Of the lines listed below, return exactly those that run from the line containing "This screenshot has height=428, width=1096." through the line containing "Given: Open the Books icon category", both included.

### Information provided
★ ★ ★
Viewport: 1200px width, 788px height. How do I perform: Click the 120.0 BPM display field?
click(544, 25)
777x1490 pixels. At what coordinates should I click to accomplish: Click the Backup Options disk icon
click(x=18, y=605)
★ ★ ★
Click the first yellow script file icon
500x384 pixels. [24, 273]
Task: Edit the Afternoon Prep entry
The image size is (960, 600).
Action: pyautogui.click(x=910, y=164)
★ ★ ★
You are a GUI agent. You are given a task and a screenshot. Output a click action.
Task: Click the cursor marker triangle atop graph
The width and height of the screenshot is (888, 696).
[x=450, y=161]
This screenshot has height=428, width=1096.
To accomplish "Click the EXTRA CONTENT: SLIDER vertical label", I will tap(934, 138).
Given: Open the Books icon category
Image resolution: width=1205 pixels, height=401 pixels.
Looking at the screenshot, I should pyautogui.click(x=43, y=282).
★ ★ ★
### Answer space
This screenshot has height=428, width=1096.
To accomplish "Click the EXTRA CONTENT: SLIDER vertical label", I will tap(934, 138).
Given: Open the Books icon category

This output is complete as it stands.